What contribution can AHPs make to patient centred care in primary care ?
by Jan Beattie AHP Officer for Primary Care, Scottish Government @JanAHPO
When I started a seconded post as AHP Officer for Primary Care at the end of August and I expected lots of new challenges and experiences. I hadn’t anticipated writing a blog as one of them.
However, I am never one to shirk a challenge – here goes:
I have discovered that the term “Primary Care” means different things to different people. For some it is all about services out with an acute hospital setting, to some only health services, and for others community hospitals and quite often it is used to describe GP practice alone.
Patients , families and carers want to know that they can receive the right care , in the right setting at the right time. The definitions professionals use are usually irrelevant as long as these definitions don’t create barriers which stop or slow down an individual’s needs being met.
Coming from a territorial board and being new to the Scottish Government, it has been a fascinating experience (so far). I had limited knowledge of the day to day running and the setup, not only within St Andrews House where I am based) but across the wider organisation.
There are different directorates, I am employed by Directorate for the Chief Nursing Officer, Patients, Public and Health Professions which is based on the ground floor of St Andrews House. However I sit within the Health & Social Care Directorate on the 1st floor, specifically in the Primary Care Division.
The Primary Care team has 3 sections, new models of care, the GP Contract and a small team dealing with Scottish Ambulance Service, Out of Hours and NHS 24. All the team are civil servants apart from five inward secondees. Myself, two part time GPs and the lead for reducing A & E attendances have a clinical background.
It is a wonderful opportunity being part of this team to highlight what, where and when AHPs can contribute to the patient journey.
Last week I was a facilitator at a GP Out of Hours workshop. Like all services, GPs are constantly being asked to look at new ways of working, to maximise their resources and consider who is the best person to meet an individual’s needs. It was highlighted by one GP that in his view, 80% of GP Out of Hours work could and probably should be done by other appropriately trained staff with senior decision making support.
How as AHPs can we help influence and address this at a local level ?
There are some examples of where AHPs are leading on different ways of working.
Last week I had an interesting telephone conversation with a Paramedic who is working in a GP Practice and it is he who, unless there are specific exceptions , does all the home visits, freeing up the GPs to have extended appointment times for complex cases.

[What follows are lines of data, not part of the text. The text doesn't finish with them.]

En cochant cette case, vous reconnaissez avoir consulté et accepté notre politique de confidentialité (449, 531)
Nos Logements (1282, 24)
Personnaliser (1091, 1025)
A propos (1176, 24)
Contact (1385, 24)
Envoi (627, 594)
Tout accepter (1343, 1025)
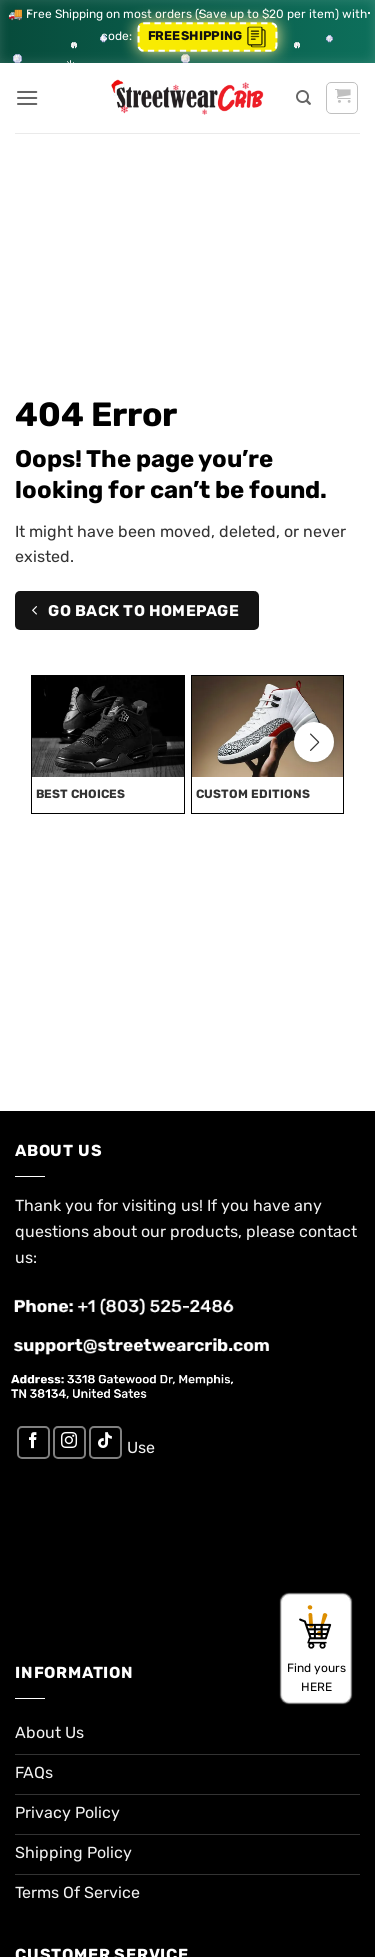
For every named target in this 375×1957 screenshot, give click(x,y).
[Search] (303, 98)
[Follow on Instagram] (69, 1442)
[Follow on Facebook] (33, 1442)
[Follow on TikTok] (105, 1442)
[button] (27, 97)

Paramedics are a relatively recent addition to our AHP family, it has been great to meet with and discover in more detail what their work entails [You can read their AHPScot blog here]
Falls are the most frequent single “diagnosis” presenting to the SAS in the over 65’s and there is on-going partnership work developing pathways for those who fall. Should part of this pathway be onward referral to other AHP services ?
I am currently working with the NMAHP Lead for prescribing, Pharmacy, Legal and Civil Servant colleagues on the regulatory amendments to allow Podiatry and Physiotherapy prescribing next year. Whilst the primary legislating has already been passed in Westminster, as a devolved administration local amendments are required. These will lie in Parliament for a set period of time and then will be adopted.
When working as a clinician and even latterly as an AHP manager, legislation often felt remote from my day to day work. However I already can see how the two are intrinsically linked.
In the week I wrote this blog the White Paper on Independence was published. In it Ministers will set out their proposals and plans prior to the Referendum in September 2014.
The 20:20 vision for Health & Care in Scotland is for everyone to be able to live longer healthier lives at home, or in a homely setting. The route map provides opportunities for AHPs to maximise their potential, particularly around the 12 priority areas for improvement like: – ‘Care for Multiple and Chronic Illnesses’ – ‘Early Years’- ‘Primary Care’ – ‘Unscheduled and Emergency Care’ and not least ‘Integrated Care’. These priority areas all link in with our own National Delivery Plan.
There are a number of projects and services addressing many of these areas but how do we share these not only amongst ourselves but others out with our AHP family, particularly the senior decision makers ?
Are we gathering the appropriate data to provide the right information ?
A final observation, on my way into work today I was listening to the news on the radio. Five out of eight news reports were regarding Health & Social Care, four of these around primary and community services.